**PROBLEM DESCRIPTION**
Leave out the pictures, and quote exactly the lines running from the one with "Task: Click the HK$ 15,300.00 price" through the last line of the entries below.

(Dataset entries)
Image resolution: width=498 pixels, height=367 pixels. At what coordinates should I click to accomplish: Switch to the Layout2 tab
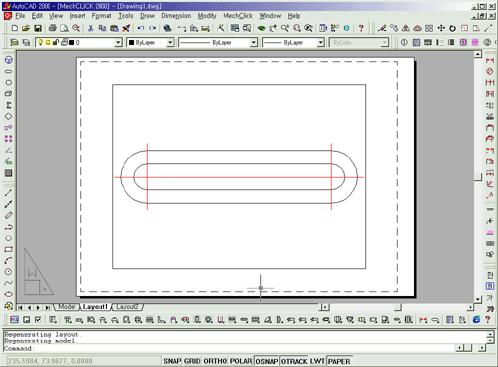click(127, 307)
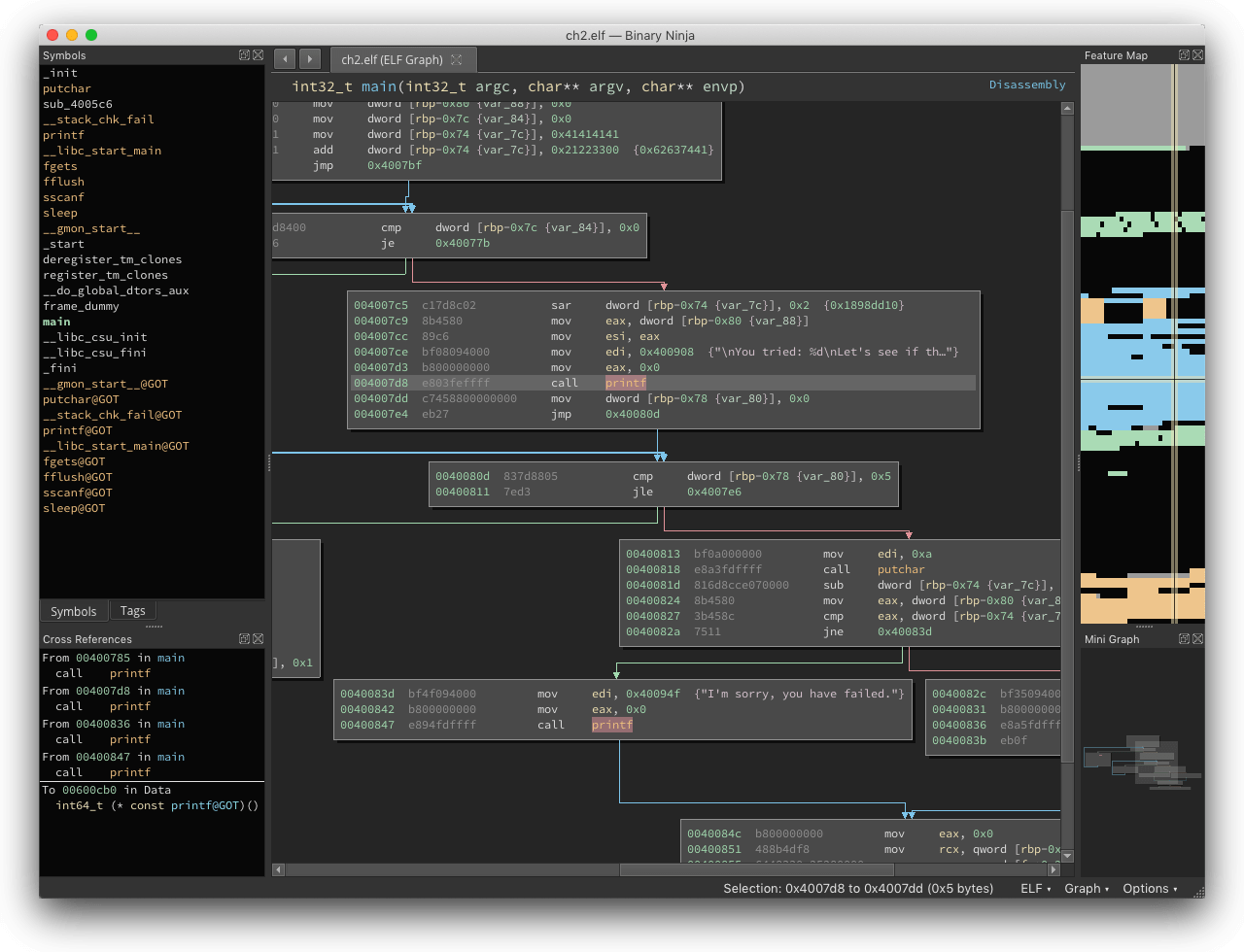This screenshot has height=952, width=1244.
Task: Select the Symbols tab
Action: click(x=74, y=611)
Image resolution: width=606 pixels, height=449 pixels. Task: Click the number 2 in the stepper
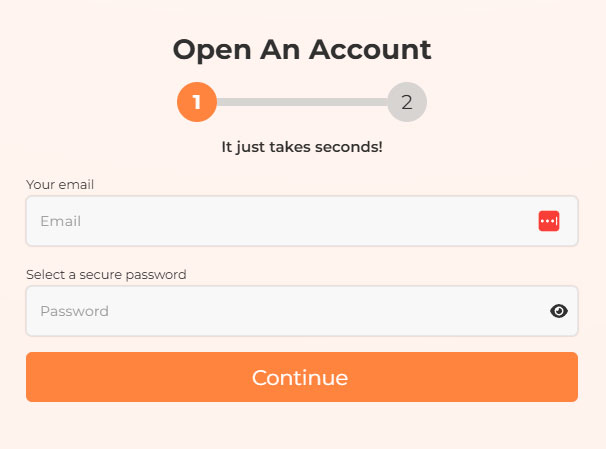point(407,102)
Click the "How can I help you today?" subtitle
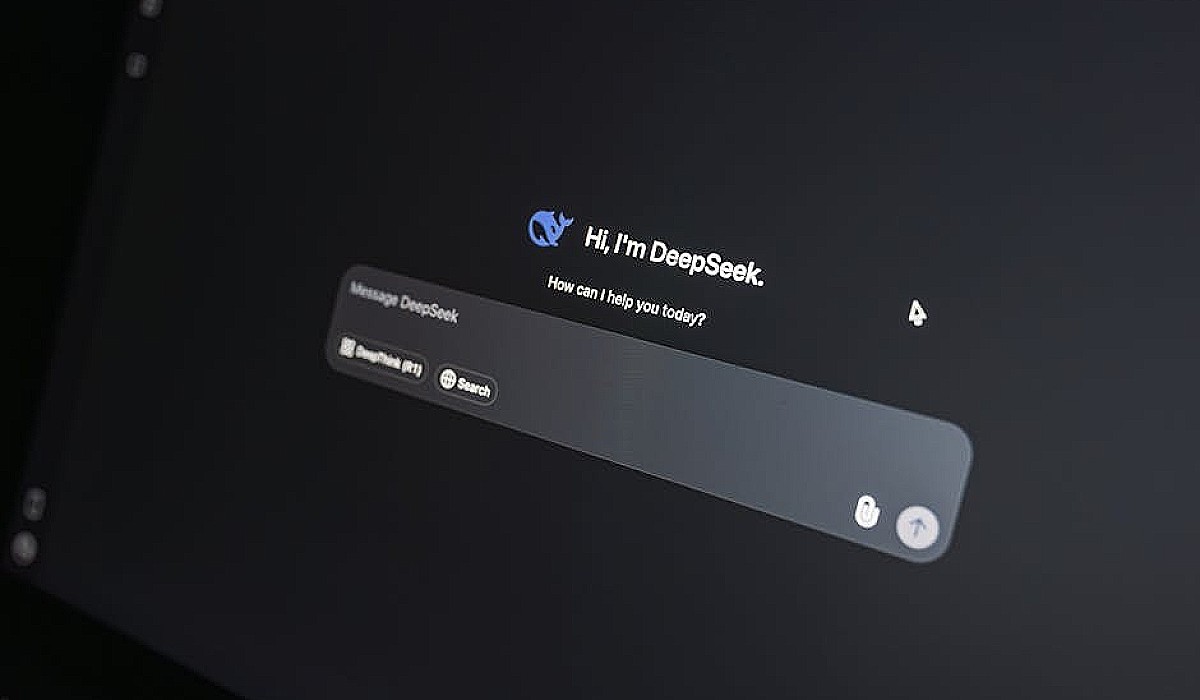This screenshot has width=1200, height=700. pyautogui.click(x=626, y=302)
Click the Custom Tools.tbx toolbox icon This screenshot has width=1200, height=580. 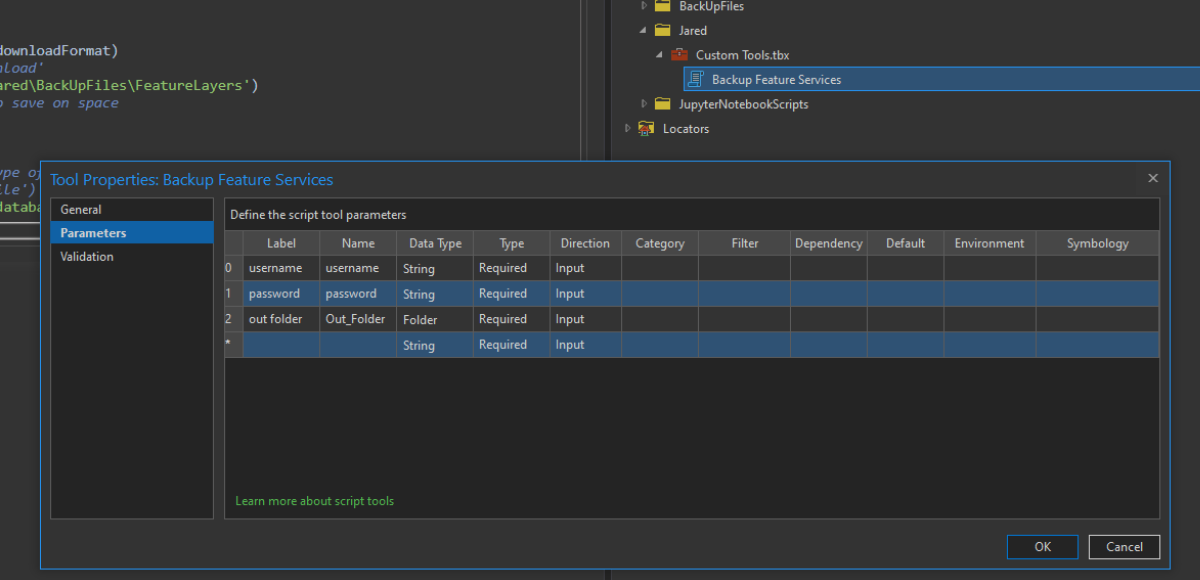tap(679, 55)
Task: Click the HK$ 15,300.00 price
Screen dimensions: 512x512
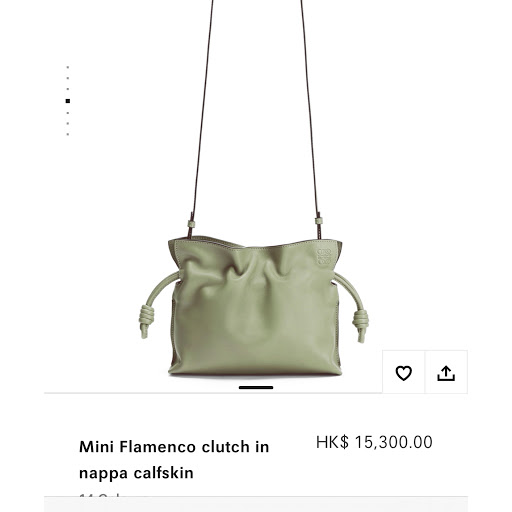Action: [374, 442]

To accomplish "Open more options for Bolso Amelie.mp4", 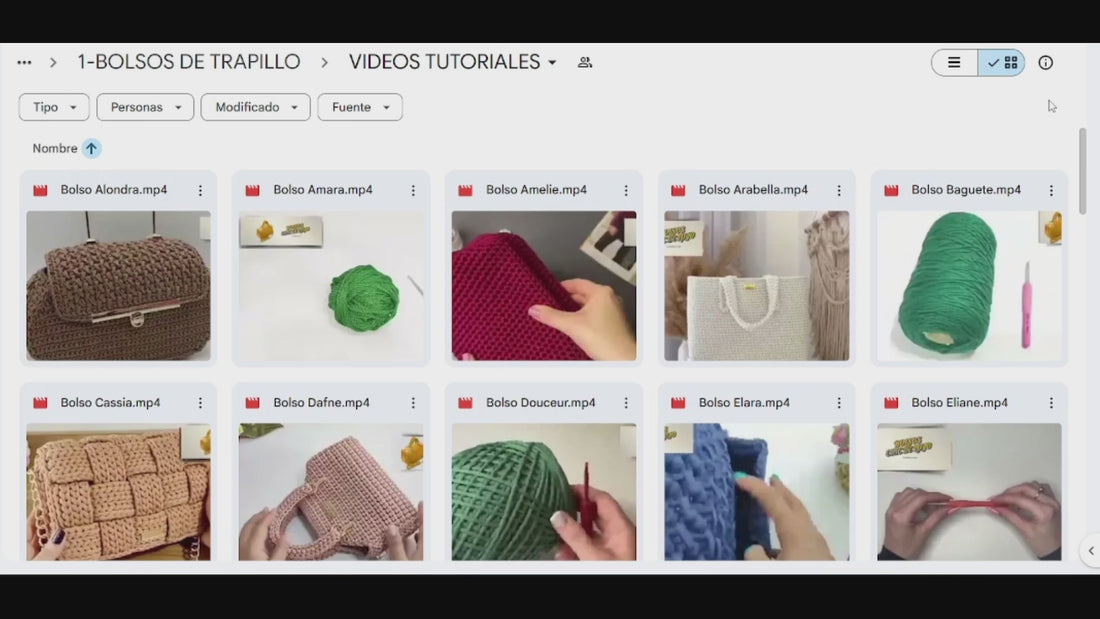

**SOLUTION TO THIS EXERCISE**
Task: Click the HK$ 15,300.00 price
Screen dimensions: 512x512
Action: [374, 442]

To accomplish "Open more options for Bolso Amelie.mp4", 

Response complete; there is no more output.